Remember, 0 is defined as the amount of things in the empty set {}. 1 is defined as the amount of things in a set containing the empty set {{}}. Each following natural number is defined as the amount of things in a set containing each of the previous nonnegative integers. So for example 2 is the amount of things in a set containing the empty set and a set containing the empty set {{}, {{}}}, 3 is the amount of things in a set containing the empty set, a set containing the empty set, and a set containing the empty set and a set containing the empty set {{}, {{}}, {{}, {{}}}}, etc. All natural numbers are just counting increasingly recursively labeled nothing.

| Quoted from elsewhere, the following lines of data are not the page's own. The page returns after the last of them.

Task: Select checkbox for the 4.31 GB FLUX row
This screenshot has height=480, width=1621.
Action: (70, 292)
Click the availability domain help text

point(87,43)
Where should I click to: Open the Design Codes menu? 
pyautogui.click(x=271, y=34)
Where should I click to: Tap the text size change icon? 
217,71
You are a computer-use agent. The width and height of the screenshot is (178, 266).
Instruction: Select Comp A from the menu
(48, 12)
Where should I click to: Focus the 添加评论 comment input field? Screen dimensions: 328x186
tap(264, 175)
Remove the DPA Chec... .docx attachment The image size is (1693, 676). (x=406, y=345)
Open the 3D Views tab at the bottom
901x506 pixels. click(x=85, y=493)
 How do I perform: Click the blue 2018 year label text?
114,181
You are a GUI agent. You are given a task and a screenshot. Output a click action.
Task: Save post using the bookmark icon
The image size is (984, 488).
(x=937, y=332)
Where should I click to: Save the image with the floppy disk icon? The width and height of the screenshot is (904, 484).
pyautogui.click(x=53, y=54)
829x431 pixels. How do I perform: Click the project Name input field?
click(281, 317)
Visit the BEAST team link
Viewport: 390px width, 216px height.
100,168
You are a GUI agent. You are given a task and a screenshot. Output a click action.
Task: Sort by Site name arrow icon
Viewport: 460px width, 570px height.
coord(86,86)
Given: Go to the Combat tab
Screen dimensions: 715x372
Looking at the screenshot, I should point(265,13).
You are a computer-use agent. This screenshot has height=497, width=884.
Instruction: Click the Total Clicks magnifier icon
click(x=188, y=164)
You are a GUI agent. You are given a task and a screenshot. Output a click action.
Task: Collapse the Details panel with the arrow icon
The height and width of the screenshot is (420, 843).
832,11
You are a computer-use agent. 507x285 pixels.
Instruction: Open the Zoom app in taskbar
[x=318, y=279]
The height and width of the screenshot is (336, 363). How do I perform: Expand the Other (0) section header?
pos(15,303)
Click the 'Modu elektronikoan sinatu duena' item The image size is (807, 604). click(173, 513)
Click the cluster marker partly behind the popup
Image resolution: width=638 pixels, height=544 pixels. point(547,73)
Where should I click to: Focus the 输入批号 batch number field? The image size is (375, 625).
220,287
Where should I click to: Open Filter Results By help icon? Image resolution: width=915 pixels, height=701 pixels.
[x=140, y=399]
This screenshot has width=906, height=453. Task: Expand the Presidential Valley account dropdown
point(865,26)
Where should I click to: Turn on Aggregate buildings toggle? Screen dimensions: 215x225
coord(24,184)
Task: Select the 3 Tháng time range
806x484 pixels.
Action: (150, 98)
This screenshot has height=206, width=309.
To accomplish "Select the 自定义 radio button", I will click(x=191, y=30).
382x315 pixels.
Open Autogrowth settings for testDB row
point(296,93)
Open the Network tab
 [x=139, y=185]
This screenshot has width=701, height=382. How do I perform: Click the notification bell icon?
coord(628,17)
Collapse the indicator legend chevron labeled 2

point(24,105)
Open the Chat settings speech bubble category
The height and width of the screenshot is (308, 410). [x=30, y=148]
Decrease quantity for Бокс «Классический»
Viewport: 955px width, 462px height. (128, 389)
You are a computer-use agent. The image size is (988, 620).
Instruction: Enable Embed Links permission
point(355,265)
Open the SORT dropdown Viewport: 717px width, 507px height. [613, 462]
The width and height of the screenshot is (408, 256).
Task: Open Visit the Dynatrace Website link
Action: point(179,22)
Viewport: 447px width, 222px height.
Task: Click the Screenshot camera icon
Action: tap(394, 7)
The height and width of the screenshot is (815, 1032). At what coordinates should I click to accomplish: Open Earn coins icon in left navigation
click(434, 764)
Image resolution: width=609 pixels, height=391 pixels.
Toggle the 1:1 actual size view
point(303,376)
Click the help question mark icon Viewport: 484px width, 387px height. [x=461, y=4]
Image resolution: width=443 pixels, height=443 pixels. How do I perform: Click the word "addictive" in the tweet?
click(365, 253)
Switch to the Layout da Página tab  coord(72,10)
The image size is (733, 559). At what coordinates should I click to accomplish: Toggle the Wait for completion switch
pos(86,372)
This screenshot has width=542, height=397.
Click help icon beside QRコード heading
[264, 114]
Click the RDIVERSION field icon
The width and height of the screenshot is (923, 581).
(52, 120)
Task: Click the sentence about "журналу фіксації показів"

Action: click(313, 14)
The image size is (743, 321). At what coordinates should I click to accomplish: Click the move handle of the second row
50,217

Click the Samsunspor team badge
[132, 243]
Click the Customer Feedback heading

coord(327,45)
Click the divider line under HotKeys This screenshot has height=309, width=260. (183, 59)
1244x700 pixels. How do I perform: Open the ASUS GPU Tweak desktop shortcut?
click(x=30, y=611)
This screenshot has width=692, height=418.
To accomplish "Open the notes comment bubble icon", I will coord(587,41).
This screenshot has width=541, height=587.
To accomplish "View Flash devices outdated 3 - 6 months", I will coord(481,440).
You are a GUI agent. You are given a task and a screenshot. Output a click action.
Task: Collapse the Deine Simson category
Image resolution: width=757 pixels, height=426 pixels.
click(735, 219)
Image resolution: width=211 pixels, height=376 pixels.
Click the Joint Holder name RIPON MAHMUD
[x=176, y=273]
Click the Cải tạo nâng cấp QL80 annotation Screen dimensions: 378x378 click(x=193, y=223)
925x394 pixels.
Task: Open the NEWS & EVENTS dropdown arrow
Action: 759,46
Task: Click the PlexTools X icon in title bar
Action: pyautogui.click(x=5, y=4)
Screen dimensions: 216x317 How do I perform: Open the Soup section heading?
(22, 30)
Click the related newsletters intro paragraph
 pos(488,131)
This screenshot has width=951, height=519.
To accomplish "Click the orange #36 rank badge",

Welcome to math.

[–] Gladaed@feddit.org 6 points 9 hours ago (2 children)

Wrong. Good look fooling around without algebra for years. New methods make old maths easy.

[–] Fleur_@aussie.zone 1 points 57 minutes ago (1 children)
[–] Gladaed@feddit.org 1 points 39 minutes ago (1 children)

No sarcasm. Being able to use numbers, integrals and derivatives makes a huge amount of maths easy. Exponential function and it's relatives are so handy. (Sin, Cos, Tan, Cot, log).

The Greeks didn't have any of that to do their math.

[–] Fleur_@aussie.zone 1 points 27 minutes ago

I'm the one being sarcastic Einstein

[–] Schadrach@lemmy.sdf.org 1 points 4 hours ago

...and even newer methods make old math insanely complicated, but much more generalized. Like building definitions for things like numbers and basic arithmetic using set theory.

[–] technocrit@lemmy.dbzer0.com 21 points 15 hours ago (1 children)
[–] ayyy@sh.itjust.works 12 points 11 hours ago (1 children)

My favorite way to connect people with academia is pointing out how recently zero was invented because even the most reluctant “I don’t know math” person understands zero these days.